1.7.4 A Birthmarking Example
To be effective, a birthmarking algorithm must extract the mark from a language feature that is hard for an attacker to alter. One idea that has been reinvented several times and that we’ll explore further in Chapter 10 (Software Similarity Analysis) is to compute the birthmark from the calls the program makes to standard library functions or system calls. Some of these functions are difficult for the adversary to replace with his own functions. For example, the only way to write to a file on Unix is to issue the write system call. A birthmark extracted from the way the program uses write system calls should therefore be reasonably robust against semantics-preserving transformations.

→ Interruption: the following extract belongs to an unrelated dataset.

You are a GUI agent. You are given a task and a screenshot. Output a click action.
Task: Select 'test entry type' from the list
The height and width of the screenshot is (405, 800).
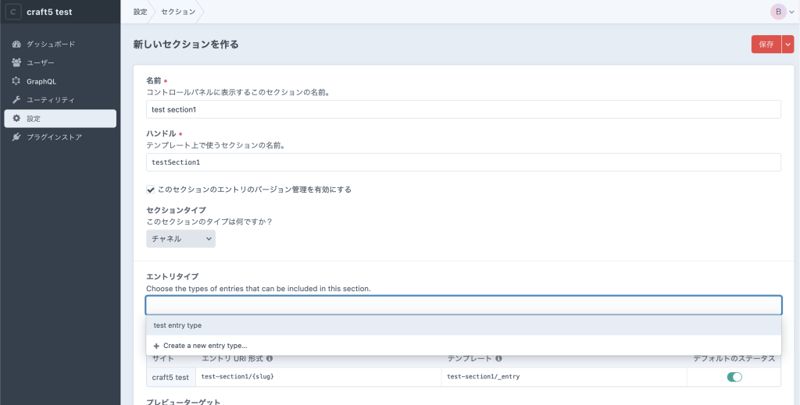tap(178, 325)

Consider this C function that reads two strings from a file, converts them to integers, and returns their product:
int x () { char str [100]; FILE *fp = fopen(" myfile ", "rb"); fscanf(fp ,"%s",str); int v1 = atoi(str); fscanf(fp ,"%s",str); int v2 = atoi(str); fclose(fp); return v1*v2; }
Several birthmark-extracting functions are possible. You could, for example, make the birthmark be the sequence of calls to standard library functions:
- bm1(x) = fopen, fscanf, atoi, fscanf, atoi, fclose
Or you could ignore the actual sequence, since some calls are independent and could easily be reordered. The resulting birthmark is now a set of the calls the function makes:
- bm2(x) = {atoi, fclose, fopen, fscanf}
Or you could take into account the number of times the function calls each library function. The birthmark becomes a set of system calls and their frequency:
- bm3(x) = {atoi → 2, fclose → 1, fopen → 1, fscanf → 2}
An attacker would get a copy of x, include it in his own program, P, and perform a variety of transformations to confuse our birthmark extractor. Here, he’s renamed the function, added calls to gettimeofday and getpagesize (functions he knows have no dangerous side effects), reordered the calls to fclose and atoi, and added further bogus calls to fopen and fclose:
void y () {...} int f () { FILE *fp = fopen (" myfile ", "rb"); char str [100]; struct timeval tv; gettimeofday (&tv , NULL ); fscanf (fp ,"%s",str ); int v1 = atoi ( str ); fscanf (fp ,"%s",str ); fclose (fp ); int v2 = atoi ( str ); int p = getpagesize () * getpagesize (); fp = fopen (" myfile ", "rb"); fclose (fp ); return v1*v2; } void z () {...}
Bogus calls are shaded in dark gray. Assuming that the rest of P (functions y and z) don’t contain any standard library calls, you get these possible birthmarks for P:
bm1
(P) = < fopen, gettimeofday, fscanf, atoi, fscanf, fclose, atoi, getpagesize, getpagesize> bm2
(P) = {atoi, fclose, fopen, fscanf, getpagesize, gettimeofday} bm3
(P) = {atoi ↦ 2, fclose ↦ 2, fopen ↦ 2, fscanf ↦ 2, getpagesize ↦ 2, gettimeofday ↦ 1}
To determine whether the attacker has included your function x in his program P, you compute containment(bmi (x), bmi (P)), where containment returns a value between 0.0 and 1.0 representing the fraction of x that’s contained in P. In this case, it would seem like the attacker has done a pretty good job of covering his tracks and altering the sequence of calls, the set of functions being called, and the frequency of calls to the different functions.